Hex3に入り、寒くもなかったので暫く寝袋の上に寝そべってウオッカを飲んでいた。この夜の肴はチーズと生ハム。少し贅沢。
SGT.Mとは妙に馬鹿話が噛み合う。久々に腹がよじれるほど笑ったあと、笑いで咳き込みながらMnt.FlyのHPD-900にTitanium GoatのPtarmigan Bivyで寝た。マットはORのDownMat7 Shot、短いモデルだから足元にはザックを置いて、その上にアストロフォイルを敷いた。断熱は完璧。こちらも全然冷えを感じることはなかった。

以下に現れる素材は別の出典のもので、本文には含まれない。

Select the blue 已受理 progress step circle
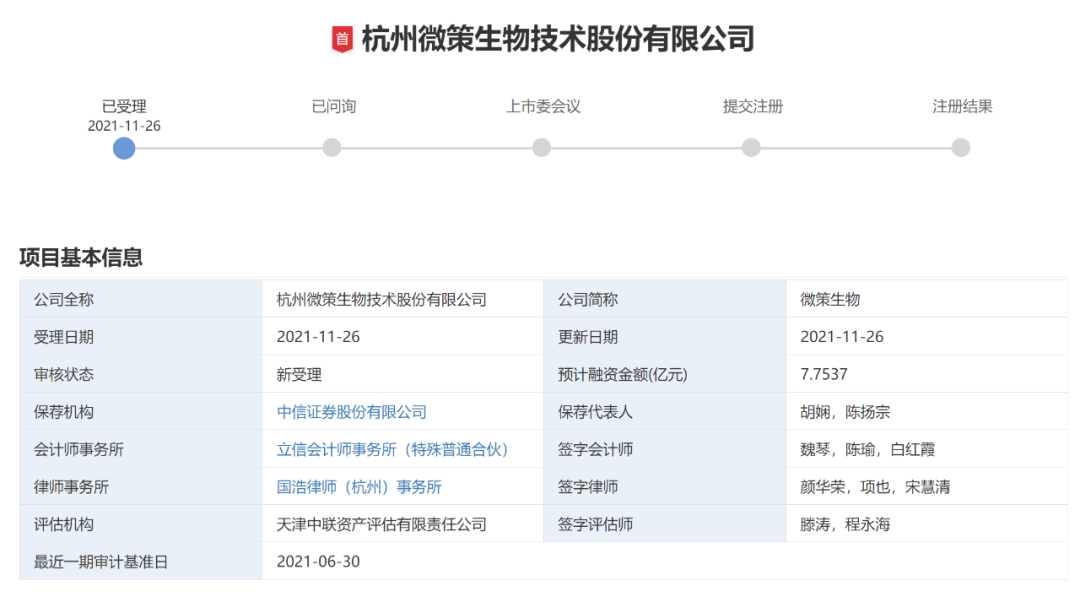Image resolution: width=1080 pixels, height=597 pixels. tap(124, 148)
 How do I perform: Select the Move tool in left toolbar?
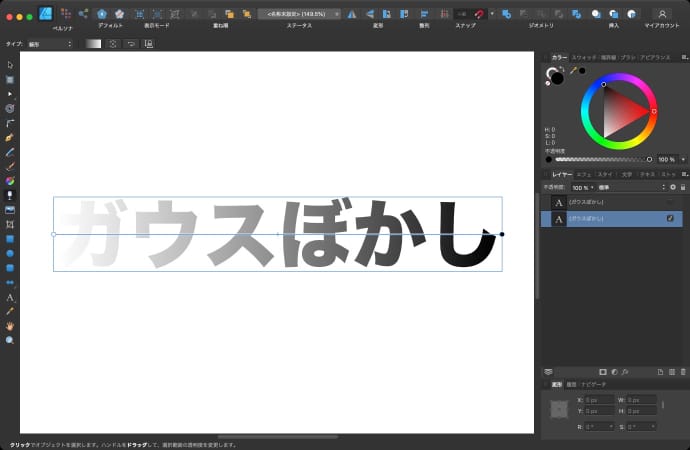10,65
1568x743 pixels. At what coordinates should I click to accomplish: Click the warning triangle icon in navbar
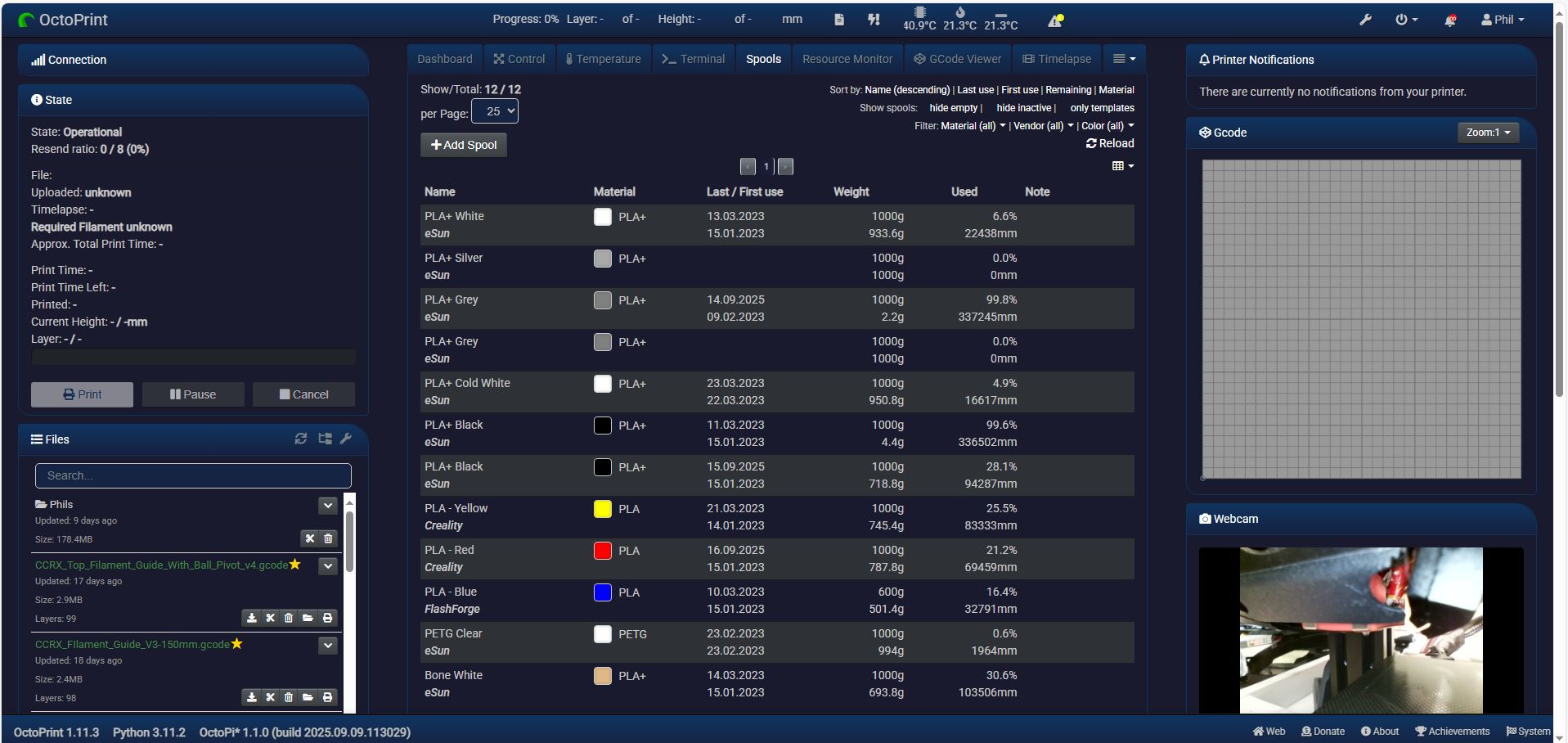(x=1055, y=20)
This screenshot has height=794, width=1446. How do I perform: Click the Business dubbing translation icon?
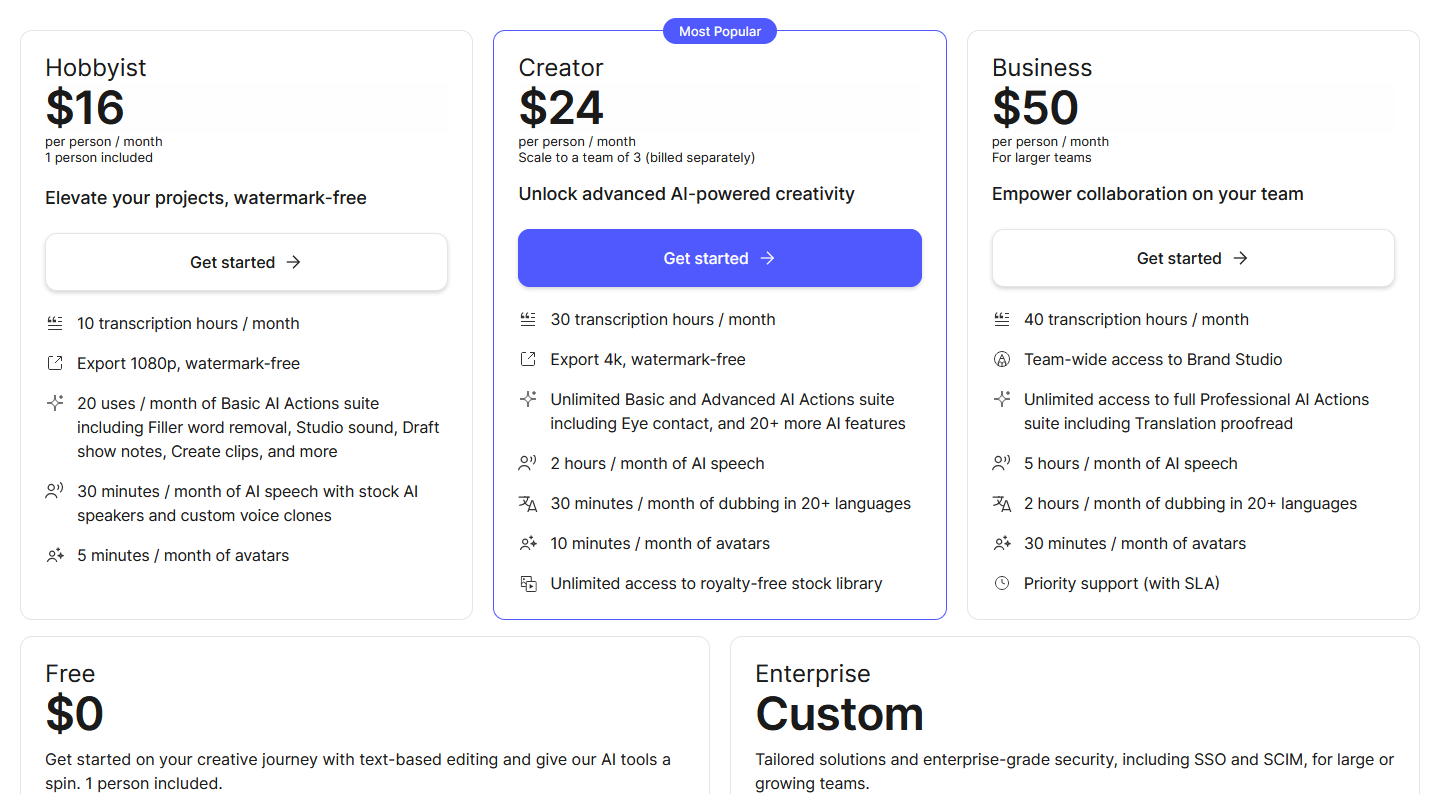pos(1002,503)
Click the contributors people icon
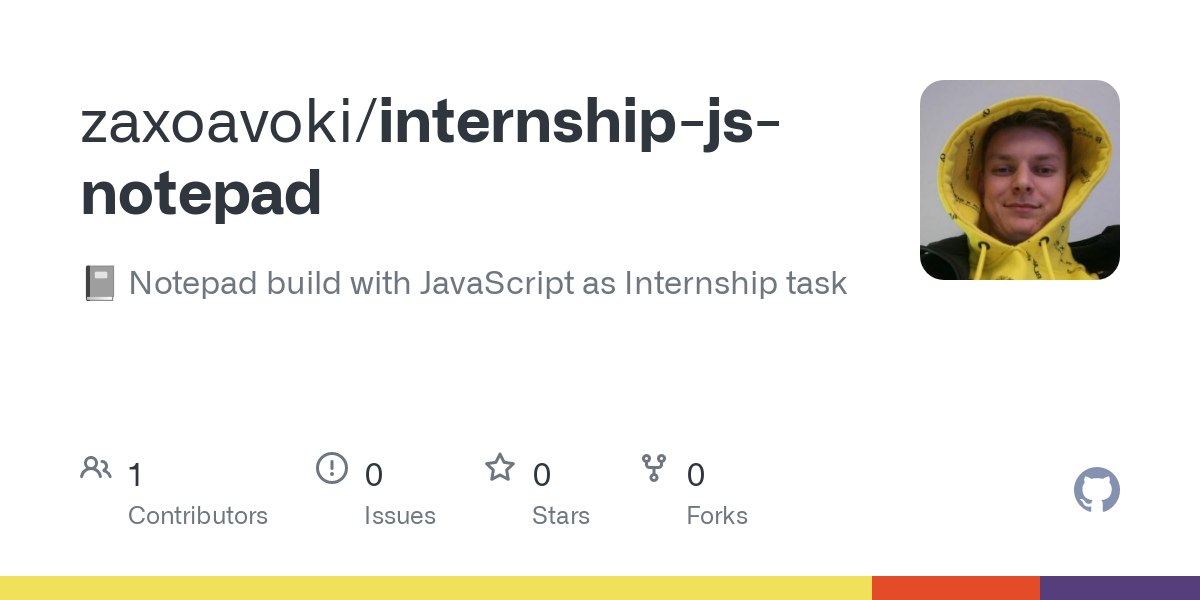 [x=96, y=468]
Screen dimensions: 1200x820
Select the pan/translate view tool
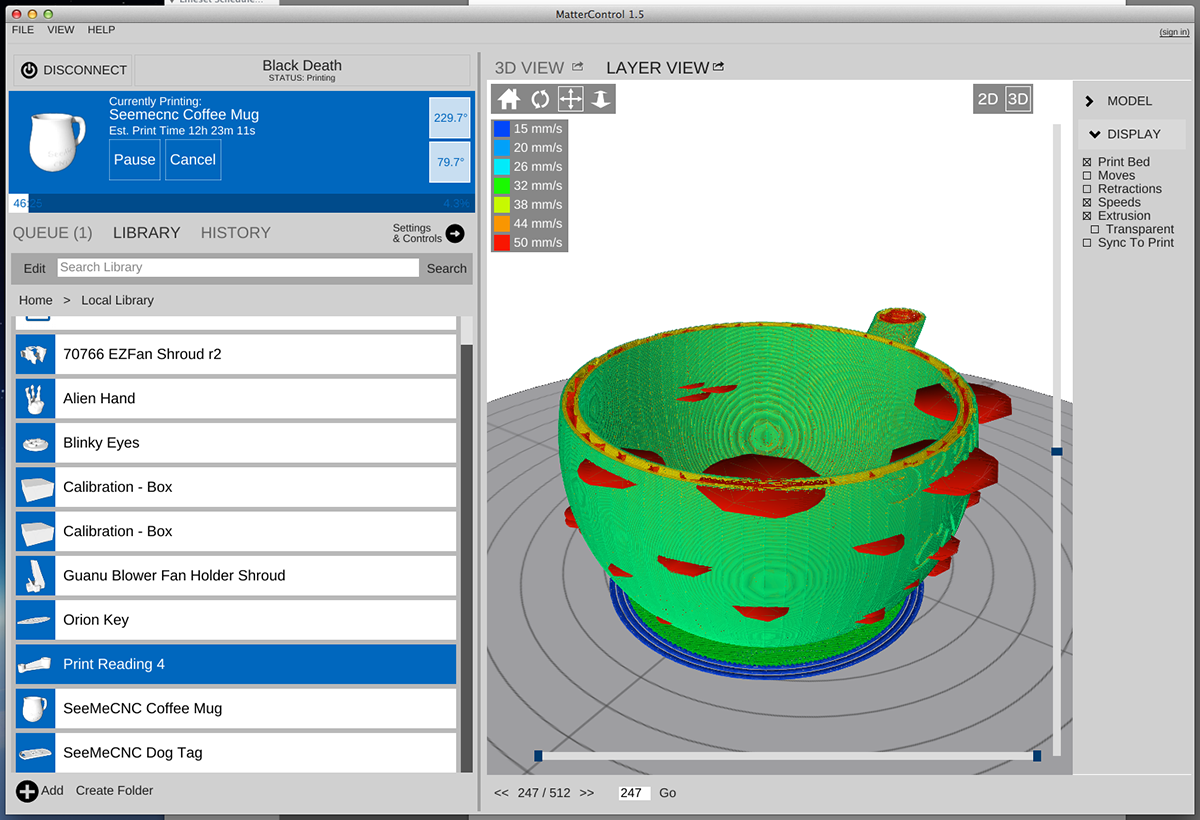[x=570, y=99]
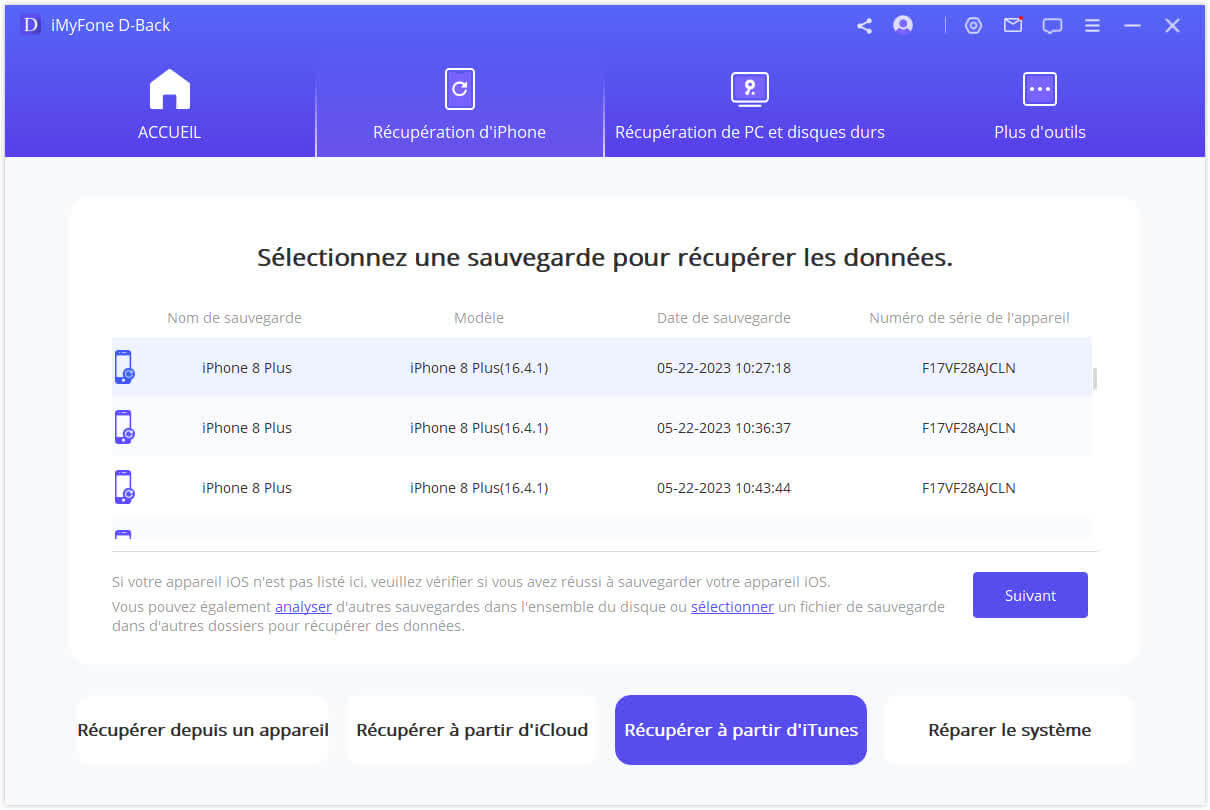Viewport: 1210px width, 810px height.
Task: Click the Suivant button
Action: coord(1030,595)
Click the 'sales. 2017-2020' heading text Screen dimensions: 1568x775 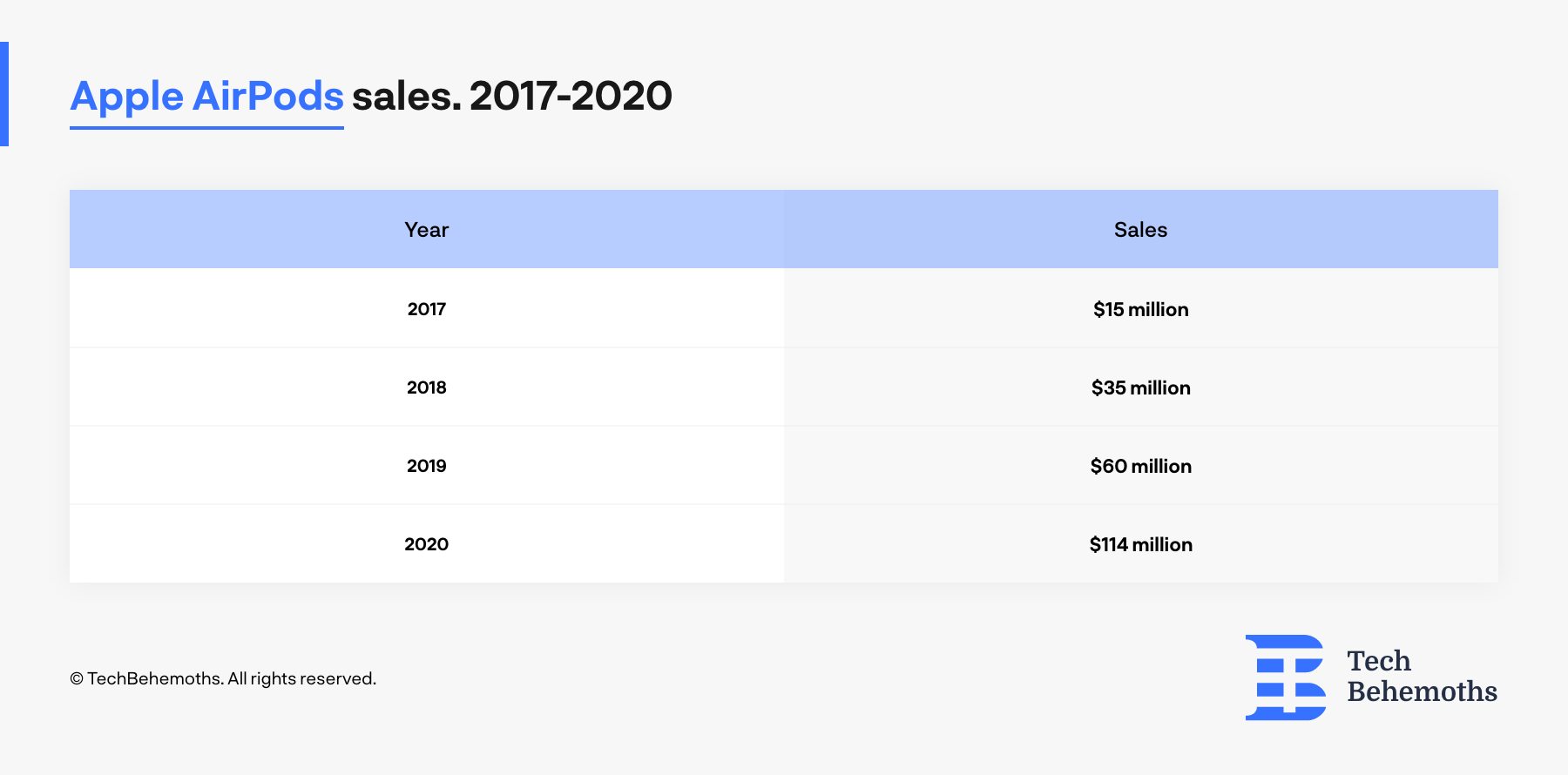click(x=512, y=96)
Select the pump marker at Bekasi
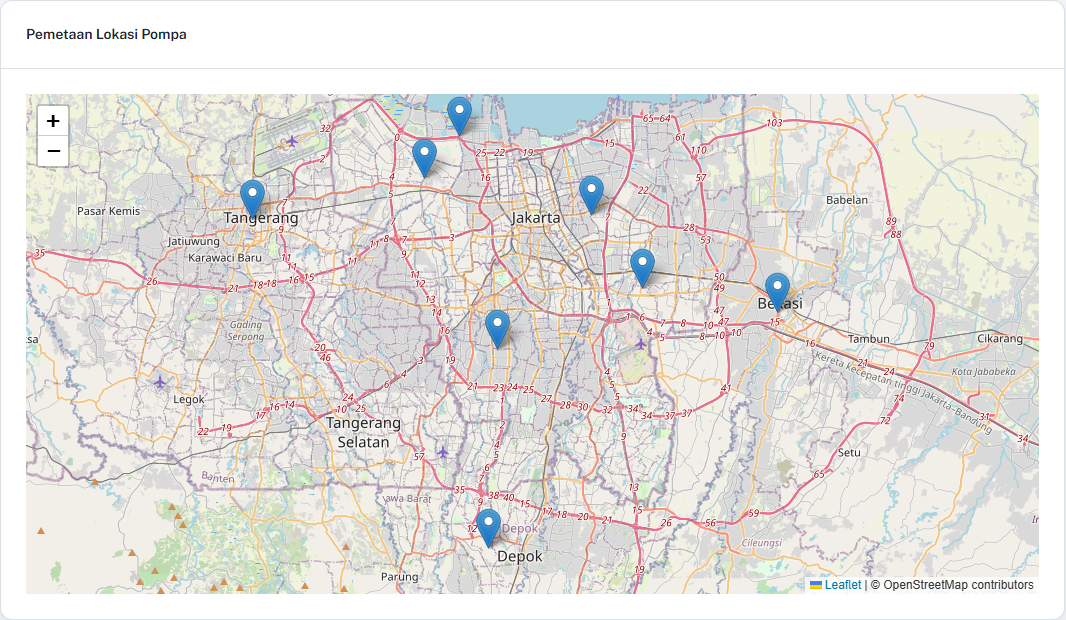The width and height of the screenshot is (1066, 620). click(x=777, y=290)
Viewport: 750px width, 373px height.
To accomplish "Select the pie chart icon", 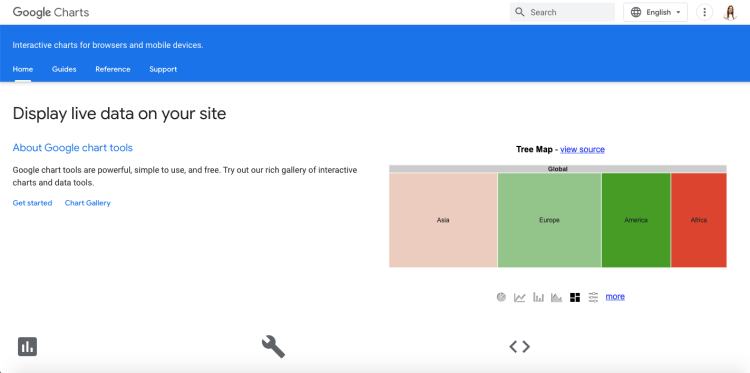I will 501,297.
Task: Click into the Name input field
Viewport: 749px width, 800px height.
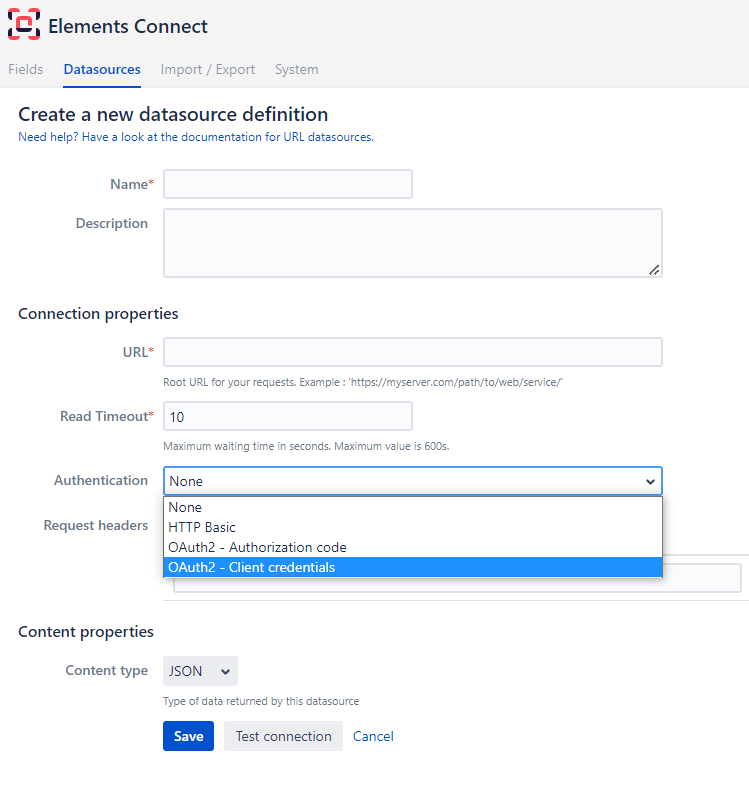Action: click(288, 184)
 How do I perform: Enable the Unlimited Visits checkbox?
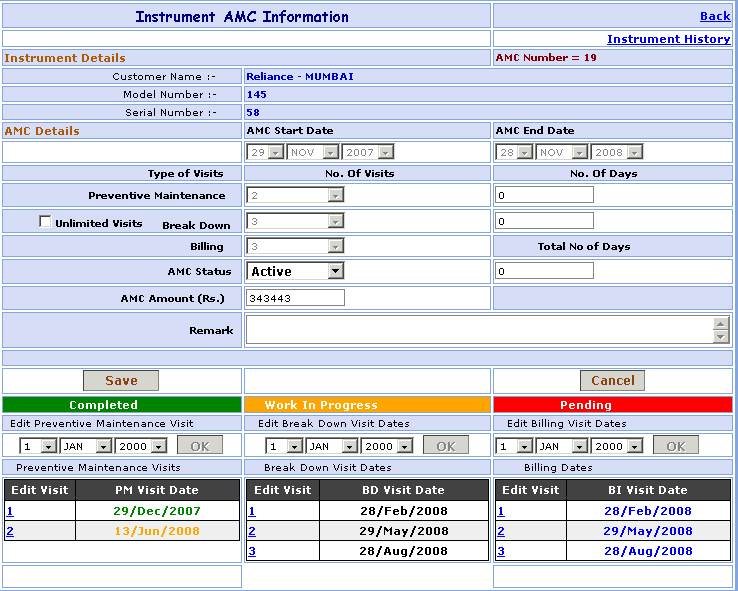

無風でもあり、Hex内は相対湿度で90%以上あった。大人二人が腹をよじって大いに呼吸運動をしたので壁も結露したが、凍っても払えば落ちるから気にしない。湿るとHex3も弛むが、外から一度テンションをかけ直し、二回目は面倒なので中のポールを延ばして張りを掛けた。

夜中に降雪あり。結局、朝まで30cm近い新雪を得た。
前線が太平洋側を通過して降る雪は温度が高くHex3の急傾斜でも雪は付く。夜中に気が付いたら壁をド突いて雪を落とすのだが、裾に落とした雪が積もって通気が損なわれるので、寝ながら腕を伸ばしてトンネルを掘ってやると、スーっと新鮮な空気が入ってくるのを感じた。そんなことを三回くらい繰り返したか。が、充分寝た。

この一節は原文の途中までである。